Q: The adoption of stablecoins is gaining momentum. How do you view their potential and challenges?
Stablecoins leverage the benefits of tokenisation. This technology can lead to faster and cheaper cross-border payments and harness the benefits of programmability and atomic settlements.
At the same time, stablecoins present significant challenges. One major issue is that, since stablecoins are not settled in central bank money, they cannot ensure convertibility at par with their currency, particularly during times of financial stress or crisis. Additionally, stablecoins pose serious risks to the integrity of financial transactions because they operate on public, permissionless distributed ledger technology (DLT) networks, which can be accessed by anonymous actors. This creates opportunities for illicit activities, tax evasion, and the circumvention of capital controls and foreign exchange regulations. Furthermore, if stablecoins become widely adopted, they could lead to significant macroeconomic challenges, including for credit provision and monetary policy.
Q: How do you view the relationship with Central Bank Digital Currency (CBDC)?
Different jurisdictions are exploring alternative approaches to modernise their payment infrastructures. At the BIS, we have explored the potential to integrate tokenisation into the current two-tier financial system comprising central banks and commercial banks. We see great promise in unified ledgers- public-private platforms which would bring together tokenised central bank reserves, commercial bank money and financial assets. This could improve efficiency while also guaranteeing integrity and stability.
Q: While the eurozone is rushing to issue CBDCs, the U.S. is promoting the spread of private dollar-backed stablecoins through new legislation and is also moving to ban the issuance of CBDCs. It is concerning that these two major economic blocs are moving in opposite directions.
The emergence of new technologies has naturally led public sectors and private firms across various jurisdictions to explore and innovate in different directions. However, it is crucial to ensure that these developments do not result in fragmentation within the global payment system or regulatory frameworks. In line with the BIS's mandate, we remain committed to fostering multilateral cooperation and promoting the adoption of policy frameworks that serve the interests of the global community as a whole.

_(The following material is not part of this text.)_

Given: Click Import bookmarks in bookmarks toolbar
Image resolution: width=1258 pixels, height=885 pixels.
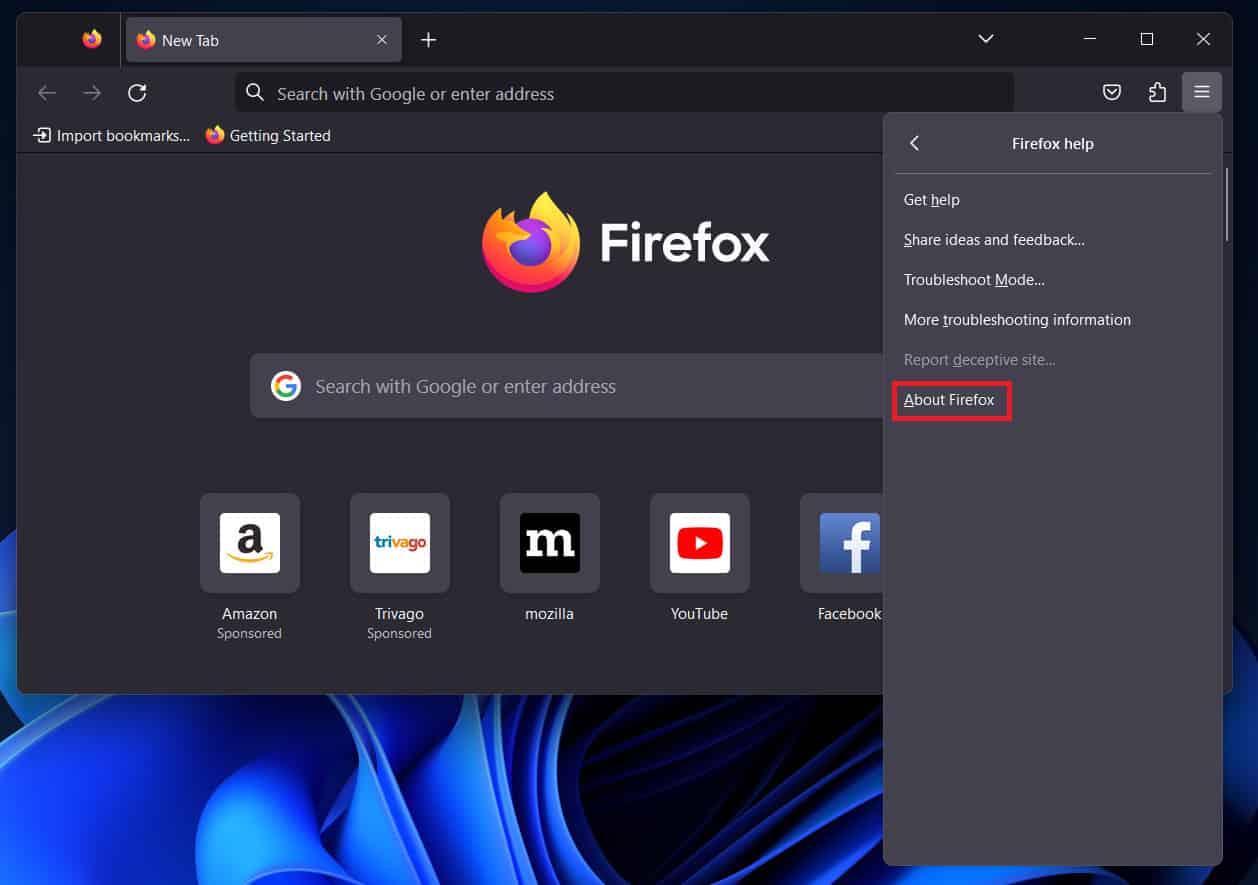Looking at the screenshot, I should [111, 135].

Q: In January of this year, you signed a statement expressing solidarity with Federal Reserve Chair Powell, who conflicted with the U.S. Department of Justice. Please tell us why.
I signed it in my personal capacity to emphasise the vital importance of central bank independence. A key lesson from recent decades is that central bank independence has been essential for maintaining price stability and citizens' well-being and enhancing macroeconomic resilience. There are numerous examples where the erosion of this independence has led to higher inflation and lower economic growth, with severe consequences for citizens.

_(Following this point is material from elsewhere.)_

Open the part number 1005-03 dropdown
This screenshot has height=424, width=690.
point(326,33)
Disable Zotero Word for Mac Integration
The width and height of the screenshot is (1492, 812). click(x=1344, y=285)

That said, independence must go hand in hand with accountability. Central banks must operate strictly within their mandates and ensure that their decisions are transparent and based on rigorous economic analysis.

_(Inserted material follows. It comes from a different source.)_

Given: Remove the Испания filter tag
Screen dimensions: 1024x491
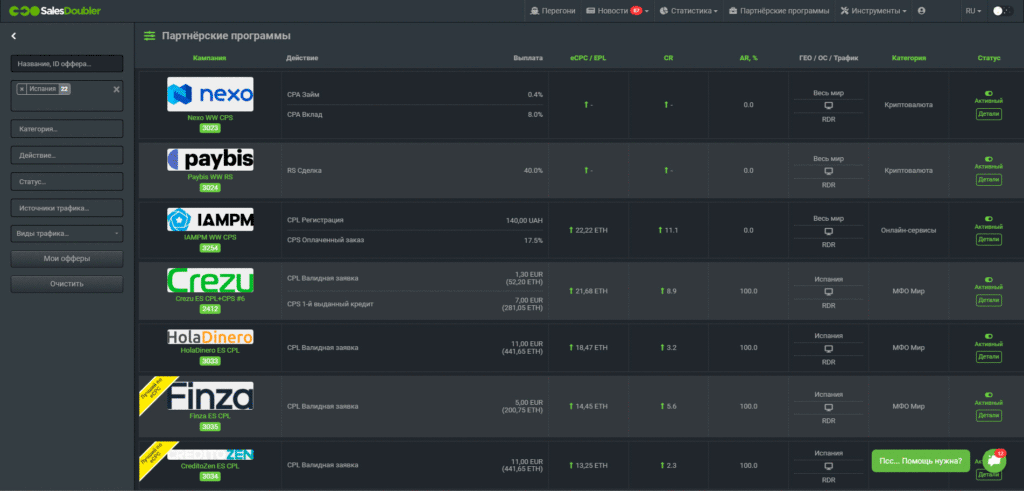Looking at the screenshot, I should [22, 89].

Q: Given your career, which includes serving as Governor of the Bank of Spain and as a member of the ECB Governing Council, your name has reported in the media as a potential successor to ECB President.
I will not comment. My current focus is on finalising a new strategy for the BIS to ensure the institution can adequately support the central bank community in their pursuit of macroeconomic and financial stability. These are exciting times, given the profound challenges – as well as opportunities – posed by the complex global environment and the emergence of new technologies.